魔法使い時々王子

「それで? 私たちは何をすればいいの?」

ローズは何故かワクワクした表情で身を乗り出した。

アリスは深呼吸をすると、ゆっくりと答えた。

「イスタリアの使者と、ミロの話し合いを盗み聞きするのよ。」

その言葉に、ローズの目がさらに輝いた。

「いいわね!! でも、どこで? 盗み聞きなんてして、バレたりしないの?」

「それは大丈夫だ。」

答えたのはリトだった。

「会談が行われる部屋の隣に隠し部屋がある。そこから話を聞く。」

「隠し部屋?」

ダリウスが眉を上げた。

アリスは頷いた。

「この王宮には隠し部屋や隠し通路がたくさんあるの。リトはその半分くらいを把握しているわ。」

「えっ?! そんなの聞いたことなかったわ!」

ローズは驚いたようにリトを見た。

リトは肩をすくめる。

「聞かれなかったからな。」

「ずるい!」

ローズは頬を膨らませた。

そんな二人のやり取りに、アリスは少しだけ笑みを浮かべた。

「マルグリットさんが教えてくれた時間、私とリトはエレオノーラ様のお茶会に呼ばれているの。
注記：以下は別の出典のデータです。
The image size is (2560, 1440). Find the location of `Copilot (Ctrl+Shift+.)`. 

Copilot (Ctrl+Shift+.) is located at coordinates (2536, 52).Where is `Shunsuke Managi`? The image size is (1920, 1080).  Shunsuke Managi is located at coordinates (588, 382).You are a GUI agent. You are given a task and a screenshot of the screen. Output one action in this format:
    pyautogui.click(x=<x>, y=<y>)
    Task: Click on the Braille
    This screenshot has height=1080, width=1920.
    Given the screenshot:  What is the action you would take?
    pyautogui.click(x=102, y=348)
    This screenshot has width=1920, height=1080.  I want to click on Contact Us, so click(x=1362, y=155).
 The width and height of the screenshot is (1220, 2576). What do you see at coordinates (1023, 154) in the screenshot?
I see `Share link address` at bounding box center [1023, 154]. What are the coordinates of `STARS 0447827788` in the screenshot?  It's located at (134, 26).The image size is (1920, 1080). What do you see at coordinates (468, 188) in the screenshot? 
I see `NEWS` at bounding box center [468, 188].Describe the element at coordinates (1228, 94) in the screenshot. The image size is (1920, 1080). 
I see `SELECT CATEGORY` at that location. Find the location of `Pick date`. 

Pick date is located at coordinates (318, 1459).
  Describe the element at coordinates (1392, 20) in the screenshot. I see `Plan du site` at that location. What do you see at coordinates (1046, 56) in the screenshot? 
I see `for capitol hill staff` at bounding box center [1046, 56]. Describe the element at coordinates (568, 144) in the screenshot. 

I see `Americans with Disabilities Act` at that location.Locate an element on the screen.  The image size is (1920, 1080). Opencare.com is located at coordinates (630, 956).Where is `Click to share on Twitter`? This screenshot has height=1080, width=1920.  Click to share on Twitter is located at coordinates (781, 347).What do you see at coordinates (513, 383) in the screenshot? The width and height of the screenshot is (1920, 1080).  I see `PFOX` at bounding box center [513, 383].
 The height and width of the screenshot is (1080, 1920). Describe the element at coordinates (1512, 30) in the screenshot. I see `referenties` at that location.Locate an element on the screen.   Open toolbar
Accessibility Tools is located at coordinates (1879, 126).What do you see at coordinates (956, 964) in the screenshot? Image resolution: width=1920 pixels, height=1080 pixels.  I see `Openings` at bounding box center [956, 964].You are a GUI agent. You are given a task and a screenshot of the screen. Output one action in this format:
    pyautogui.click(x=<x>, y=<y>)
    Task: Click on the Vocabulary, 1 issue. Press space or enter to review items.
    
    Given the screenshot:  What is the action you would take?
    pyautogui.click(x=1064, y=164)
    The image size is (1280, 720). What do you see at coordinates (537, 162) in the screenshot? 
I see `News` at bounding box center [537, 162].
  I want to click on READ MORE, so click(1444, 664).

」

アリスはダリウスとローズを見た。

「だから、二人にお願いしたいの。」

ダリウスは腕を組んだまま頷いた。

「分かった。」

ローズは勢いよく立ち上がる。

「任せなさい!」

そう言って、自信満々に胸を叩いた。

アリスはその姿に少しだけ安心した。

「この話し合いの内容を聞いてから、私はシドの計画をセオに話すタイミングを考えるわ。」

「そうですね。」

ノエルが静かに口を開いた。

「ミロは、国民の安全と引き換えであれば、星晶を差し出すという決断をする可能性も十分にあります。」

その言葉に、図書室の空気が再び重くなった。

アリスはぎゅっと手を握りしめた。

――その時、私はどうするのだろう。

いや。

答えは、もう決まっている。

アリスは顔を上げ、仲間たちを見渡した。

「ありがとう、みんな。」

その言葉に、誰も迷いを見せなかった。